Algorithm: dynamic min-funding revocation.

Example

VM 1: 100 shares
VM 2: 100 shares

Total memory: 400 mb

VM 1 starts running, acquire 256 mb for 100 shares
price = 100/256 = 0.4

VM2 starts running, gets remainder: 144 MB for 100 shares
price = 100/144 = 0.69

When VM2 wants more memory, it comes from VM1

Now VM1 has 200 MB, VM1 has 200 MB, both pay same price - in equilibrium


NOTE: reclamation is kind of expensive; need to activate balloon or
swap pages.

QUESTION: is this the right policy? It doesn't guarantee timeliness,
just a minimum. NOTE: Real problem is not minimum guarantee, but how
to efficiently use memory above that.

---------
PREVENTING UNDERUSE OF MEMORY:

Problem: OS may have memory it is not using, e.g. free list or pages
not being referenced (e.g. non-pageable kernel pages that aren't
referenced). Could be better used in another VM.

QUESTION: does this problem arise in a normal OS?
ANSWER: yes, but handled by normal working set or clock algorithm -
unreferenced pages get replaced

QUESTION: why different in a VMM?
ANSWER: don't want to take a specific page (leave that to OS), but
want to measure memory usage and reclaim any page (with balloon)

SOLUTION:
Tax on idle memory
Concept: charge more for unused memory than used memory -- represents
a lost opportunity

Tax = t
Normal cost = 1
Taxed cost = 1/(1-t)
t = 0 --> taxed cost = 1, normal cost (counts as one page)
t = 0.5 -> taxed cost = 2, one idle page counts as two used pages
t = 1 --> taxed cost = infinite (counts as infinite pages)

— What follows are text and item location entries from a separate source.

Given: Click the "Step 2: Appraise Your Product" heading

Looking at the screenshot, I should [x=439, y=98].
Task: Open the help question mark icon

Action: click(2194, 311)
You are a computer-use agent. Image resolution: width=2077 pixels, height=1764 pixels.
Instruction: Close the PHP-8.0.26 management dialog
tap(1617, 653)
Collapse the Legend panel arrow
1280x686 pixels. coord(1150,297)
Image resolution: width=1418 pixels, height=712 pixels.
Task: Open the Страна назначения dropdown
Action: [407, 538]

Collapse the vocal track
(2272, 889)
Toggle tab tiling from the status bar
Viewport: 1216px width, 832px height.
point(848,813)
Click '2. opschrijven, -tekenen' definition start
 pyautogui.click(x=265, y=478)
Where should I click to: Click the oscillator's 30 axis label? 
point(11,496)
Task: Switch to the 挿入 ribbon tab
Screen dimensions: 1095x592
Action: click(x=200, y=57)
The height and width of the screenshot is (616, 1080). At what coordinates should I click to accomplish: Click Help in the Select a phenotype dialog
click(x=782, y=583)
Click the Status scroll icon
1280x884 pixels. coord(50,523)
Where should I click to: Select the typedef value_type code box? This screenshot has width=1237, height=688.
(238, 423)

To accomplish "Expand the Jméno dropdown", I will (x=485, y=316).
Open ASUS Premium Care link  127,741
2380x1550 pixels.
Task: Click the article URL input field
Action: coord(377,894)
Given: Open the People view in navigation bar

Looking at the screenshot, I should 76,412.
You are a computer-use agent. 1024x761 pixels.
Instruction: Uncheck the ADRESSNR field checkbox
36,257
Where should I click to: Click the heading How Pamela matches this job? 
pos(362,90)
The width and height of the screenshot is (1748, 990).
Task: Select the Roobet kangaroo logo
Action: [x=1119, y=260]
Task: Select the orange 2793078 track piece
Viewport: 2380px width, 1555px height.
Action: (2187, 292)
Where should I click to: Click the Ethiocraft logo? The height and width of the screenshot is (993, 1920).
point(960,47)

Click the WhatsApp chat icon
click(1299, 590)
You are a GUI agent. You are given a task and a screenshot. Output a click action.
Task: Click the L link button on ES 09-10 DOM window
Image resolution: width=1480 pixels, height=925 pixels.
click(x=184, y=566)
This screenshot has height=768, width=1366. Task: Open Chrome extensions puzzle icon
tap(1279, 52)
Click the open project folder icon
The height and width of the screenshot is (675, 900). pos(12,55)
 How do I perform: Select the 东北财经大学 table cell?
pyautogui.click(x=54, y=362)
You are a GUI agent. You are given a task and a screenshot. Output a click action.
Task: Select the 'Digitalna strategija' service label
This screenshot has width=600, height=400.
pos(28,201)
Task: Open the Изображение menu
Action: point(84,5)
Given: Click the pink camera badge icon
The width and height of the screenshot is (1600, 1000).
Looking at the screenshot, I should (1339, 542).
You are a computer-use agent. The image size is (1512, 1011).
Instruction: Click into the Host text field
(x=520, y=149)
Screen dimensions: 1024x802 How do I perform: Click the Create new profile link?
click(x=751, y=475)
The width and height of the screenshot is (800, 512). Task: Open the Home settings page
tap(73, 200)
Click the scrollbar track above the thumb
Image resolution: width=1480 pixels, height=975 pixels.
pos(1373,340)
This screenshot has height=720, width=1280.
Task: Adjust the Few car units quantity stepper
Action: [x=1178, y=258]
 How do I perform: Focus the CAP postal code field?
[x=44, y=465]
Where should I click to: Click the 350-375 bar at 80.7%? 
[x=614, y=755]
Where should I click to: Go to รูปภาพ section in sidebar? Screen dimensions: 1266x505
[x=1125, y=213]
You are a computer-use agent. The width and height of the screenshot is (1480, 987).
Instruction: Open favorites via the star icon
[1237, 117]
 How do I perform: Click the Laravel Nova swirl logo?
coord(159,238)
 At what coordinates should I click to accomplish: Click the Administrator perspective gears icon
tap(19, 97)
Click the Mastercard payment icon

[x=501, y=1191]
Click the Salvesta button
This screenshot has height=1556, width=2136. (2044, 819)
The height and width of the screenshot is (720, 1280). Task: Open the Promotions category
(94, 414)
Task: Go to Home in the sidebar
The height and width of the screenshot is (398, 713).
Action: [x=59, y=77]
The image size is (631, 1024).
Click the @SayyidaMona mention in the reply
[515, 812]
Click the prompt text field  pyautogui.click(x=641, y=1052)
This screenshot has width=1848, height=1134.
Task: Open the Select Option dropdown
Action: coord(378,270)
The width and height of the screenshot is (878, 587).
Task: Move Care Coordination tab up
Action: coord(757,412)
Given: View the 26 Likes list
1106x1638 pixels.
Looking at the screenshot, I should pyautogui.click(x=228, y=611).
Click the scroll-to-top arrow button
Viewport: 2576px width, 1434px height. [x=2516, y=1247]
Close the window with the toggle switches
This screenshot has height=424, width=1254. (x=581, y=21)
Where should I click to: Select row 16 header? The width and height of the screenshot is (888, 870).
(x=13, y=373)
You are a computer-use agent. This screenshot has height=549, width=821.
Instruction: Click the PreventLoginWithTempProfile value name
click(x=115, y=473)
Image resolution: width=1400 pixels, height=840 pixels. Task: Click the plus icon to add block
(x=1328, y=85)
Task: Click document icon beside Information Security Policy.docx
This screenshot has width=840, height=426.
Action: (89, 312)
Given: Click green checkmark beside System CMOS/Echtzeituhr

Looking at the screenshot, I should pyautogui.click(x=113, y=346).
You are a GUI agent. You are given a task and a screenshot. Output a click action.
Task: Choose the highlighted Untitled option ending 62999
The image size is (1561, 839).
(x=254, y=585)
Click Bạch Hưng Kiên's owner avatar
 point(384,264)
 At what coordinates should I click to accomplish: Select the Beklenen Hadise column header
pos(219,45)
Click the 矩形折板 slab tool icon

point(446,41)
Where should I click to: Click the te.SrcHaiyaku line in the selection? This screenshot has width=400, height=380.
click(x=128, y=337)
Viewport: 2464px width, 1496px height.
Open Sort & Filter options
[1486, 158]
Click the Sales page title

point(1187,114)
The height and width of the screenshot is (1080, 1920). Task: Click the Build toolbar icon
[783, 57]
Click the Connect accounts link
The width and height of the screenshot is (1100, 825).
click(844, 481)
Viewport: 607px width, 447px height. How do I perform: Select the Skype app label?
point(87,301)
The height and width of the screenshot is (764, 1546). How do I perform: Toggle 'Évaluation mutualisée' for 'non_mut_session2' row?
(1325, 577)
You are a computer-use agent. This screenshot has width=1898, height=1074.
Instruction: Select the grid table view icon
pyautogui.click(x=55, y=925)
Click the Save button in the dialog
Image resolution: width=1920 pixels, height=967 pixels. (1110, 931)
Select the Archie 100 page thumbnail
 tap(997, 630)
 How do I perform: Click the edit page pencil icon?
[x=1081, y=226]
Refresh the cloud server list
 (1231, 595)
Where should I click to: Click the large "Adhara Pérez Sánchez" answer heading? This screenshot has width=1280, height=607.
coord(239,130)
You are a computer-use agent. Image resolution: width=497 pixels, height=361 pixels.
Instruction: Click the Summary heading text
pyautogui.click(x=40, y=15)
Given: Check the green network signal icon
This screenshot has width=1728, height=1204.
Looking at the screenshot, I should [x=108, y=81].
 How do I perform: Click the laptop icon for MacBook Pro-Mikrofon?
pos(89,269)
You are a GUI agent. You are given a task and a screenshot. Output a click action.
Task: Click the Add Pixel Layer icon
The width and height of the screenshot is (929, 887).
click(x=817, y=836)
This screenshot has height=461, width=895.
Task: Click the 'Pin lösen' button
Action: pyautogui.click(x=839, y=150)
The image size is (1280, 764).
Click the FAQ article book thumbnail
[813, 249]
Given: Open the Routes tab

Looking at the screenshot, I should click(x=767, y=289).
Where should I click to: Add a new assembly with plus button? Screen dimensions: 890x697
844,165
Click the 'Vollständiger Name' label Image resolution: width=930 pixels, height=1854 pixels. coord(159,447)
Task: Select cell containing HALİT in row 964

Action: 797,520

Shares per page = shares / pages * (frac-used + taxed-cost*frac-idle)


Example: tax rate - 0.5, 50% of pages idle, 100 shares, 100 pages

t = 0 rate = 100/100*(0.5 + 0.5) == 1
t = 0.5 rate = 100/100*(0.5 + 1) = 0.66
t = 1 rate = 100/100*(0.5+inf) = 0

Result: when pages needed, rate will look lower for those needing
pages

VMware choice: 0.75 ->

----------

Detecting idle fraction:
QUESTION: how different than determining idle pages in an OS?
ANSWER: want to avoid bad interaction with OS page maangement
SOLUTION: randomly scan 100 pages every 30 seconds per vm, use as a
statistical estimate. Can by making page invalid, catching trap in VMM

QUESTION: from scan rate, how do you compute idleness?
QUESTION: how do you handle fluctuation?

ANSWER: Exponentially Weighted Moving Average:
new value = x*last sample + (1-x) old value

How choose x?
- high x weights towards recent values, responds quickly
- low x weights history more, takes a while to respond

QUESTION: what do you want in this situation?
ANSWER: quickly respond to needs for more memory, slowly handle
decrease.
HOW DONE: pick max of slow + fast average (plus one for current
period)


----------------------
Other policies

- Admission control: ensure that only run if you have enough memory
(memory for all min, memory+swap for all max)

- Usage levels to trigger behavior:
- balooning
- swapping pages
- suspend a VM